The first patch fixes parsing of SCRAM iteration counts in both the backend SCRAM verifier parser and libpq's server-first-message parser. Previously both paths parsed into a long and then stored the result in an int, so values in (INT_MAX, LONG_MAX] could be accepted by strtol() and then narrowed incorrectly. I don't think this allows for any invalid logins as the password verifier would have tried to verify a different iteration count, but it's still wrong.

The iteration count parsing you refer to is extracting the iterations from the
stored password, it's not parsing user input in any way. The iteration count
in set in the password using scram_sha_256_iterations, which in turn can be set
by the GUC scram_iterations which is limited to 1..INT_MAX (before being
accessible as a GUC it was hardcoded to 4096).

strtol() to an int without checking if the parsed value exceeds INT_MAX isn't
good code hygiene, and we should fix that, but it cannot in practice cause
truncation AFAICS.

Can you show a sequence of generating a SCRAM secret which has an iteration
count outside of 0..INT_MAX, or one which doesn't correspond to the setting in
scram_iterations?

Patches 0003 through 0005 address a separate client-side resource issue. In a SCRAM exchange, the PBKDF2 iteration count is supplied by the server. A hostile or misconfigured server can advertise a very large iteration count and keep a blocking libpq connection inside scram_SaltedPassword() beyond the caller's connect_timeout. The backend has CHECK_FOR_INTERRUPTS() inside the loop, but the frontend previously had no equivalent.

_Data excerpt_:
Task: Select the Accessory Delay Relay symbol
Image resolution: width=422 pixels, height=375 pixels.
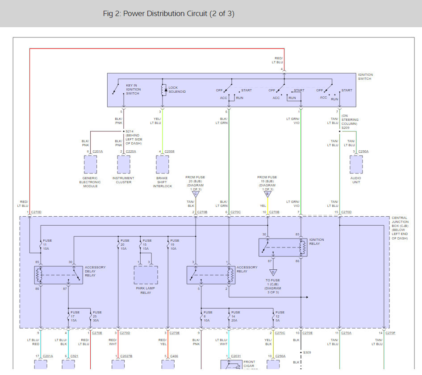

_What to work on_: Resume the SCRAM iteration-count thread, picking up right after its final sentence. The material stands apart from the SCRAM iteration-count thread.

_Written response_:
A server which request the iteration count of the stored secret, whatever it
is, cannot be considered misconfigured or hostile. A server which sends an
incorrect iteration count in order to reject a connection after causing the
client to perform CPU work is hostile (but I'd be quite glad if a hostile
server rejected my connection rather than tricking me into logging in and
stealing/corrupting data).

Making the SCRAM calculation honor the connection timeout sounds like a good
way to address the latter.

These patches mirror the blocking connection attempt's deadline into PGconn, add an optional interrupt callback to the common SCRAM PBKDF2 helper, and have libpq use that callback to abort once the in-flight bl:qaocking connection deadline has expired. The test modifies a SCRAM verifier to advertise a very large iteration count and verifies that connect_timeout interrupts the PBKDF2 loop.

This protection applies to the blocking connection path, such as PQconnectdb(). It does not make connect_timeout apply automatically to applications driving PQconnectPoll() themselves.

I considered passing the connection deadline directly into the SCRAM PBKDF2 helper, but used an interrupt callback instead. That keeps the common SCRAM code independent of libpq's timeout representation and allows the same mechanism to support other frontend abort conditions, such as cancellation of an in-progress connection attempt.

Making sure SCRAM secret calculation doesn't exceed connection_timeout sounds
like a good idea. However, ode shared between frontend and backend should IMHO
not have parameters which only work in the frontend. I'm also not convinced
that it's a good idea to add a callback which in your case gets the entire
PGconn object. I'd prefer a check more like the CFI we have in the backend
code.

Another issue is the interval for checking. One point of allowing configurable
iteration counts was to allow constrained low-power IOT platforms to use SCRAM
by using a much lower iteration count. Only checking for timeout every 4096
iterations might be well past the connection timeout. Perhaps the interval of
checking should be a function of the iterations sent by the server?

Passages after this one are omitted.